Natürlich gibt es sinnvolle Ausnahmen von diesem Gleichheitsanspruch. So können Kindern nicht immer die gleichen Rechte zugestanden werden, wie Erwachsenen (etwa beim Alkoholkonsum). Aber wer hätte gedacht, dass es auch den umgekehrten Fall gibt, jenen, in dem Erwachsene nicht tun dürfen, was Kindern zusteht? So gelten New Yorks Spielplätze als „Exklusive Kinderspielplätze“. Erwachsenen ist der Zutritt, so der offizielle Gesetzestext, „nur in Begleitung eines Kindes unter 12 Jahren“ gestattet.

new-york-playground

Bei Zuwiderhandeln drohen bis zu 90 Tage Gefängnis und bis zu $ 1.000 Geldstrafe. Grund für die strikte Regelung ist die Angst vor Kindesentführungen, die in New York wohl sehr ausgeprägt ist. So weit so verständlich aus der Sicht der Eltern. Ahnungslose Europäer jedoch, die zwar keine Kindesentführung im Sinn haben, aber eine dermaßen strikte Gesetzgebung weder kennen noch vermuten, könnten sich durch die vorgeschriebene Altersgrenze in einer sehr unangenehmen Situation wiederfinden. Nehmen wir das Beispiel meiner Schwester: Als Architektin plant sie regelmäßig Kinderspielplätze und besichtigt bzw. studiert daher bei jedem Städtetrip minutiös alle Klettergerüste, Schaukeln und Sandkisten, die sie nur erspähen kann. Gleichzeitig ist sie Mutter dreier fantastischer Kinder und ich kann mit Überzeugung behaupten, dass sie weder Interesse an fremdem Nachwuchs noch an gewaltsamer Aneignung des Selben hat.
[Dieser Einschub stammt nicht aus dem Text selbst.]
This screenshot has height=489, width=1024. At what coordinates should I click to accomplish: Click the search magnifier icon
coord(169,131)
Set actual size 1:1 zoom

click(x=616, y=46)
Man stelle sich nun die Absurdität eines Austausches vor, in dem sie einem aufgebrachten Polizisten erklären müsste, warum sie illegaler Weise auf einem Kinderspielplatz aufhältig ist, noch dazu mit einer höchst verdächtigen Kamera in der Hand!

Zum Glück hätte sie relativ hohe Chancen, mit einer Abmahnung davonzukommen. Es kommt äußerst selten zu Spielplatz-Anklagen: zu groß ist die Gefahr einer negativen Medienresonanz, wie im Falle jener sieben älteren Männer, die ihre Schachpartien auf einem spärlich besuchten Spielplatz genossen und sich anschließend vor Gericht für ihre Schandtat verantworten mussten. Oder einer älteren Dame, die ihren Donut auf einem Spielplatz verdrückte – die Gesellschaft kennt wahrlich gefährlichere Herausforderungen.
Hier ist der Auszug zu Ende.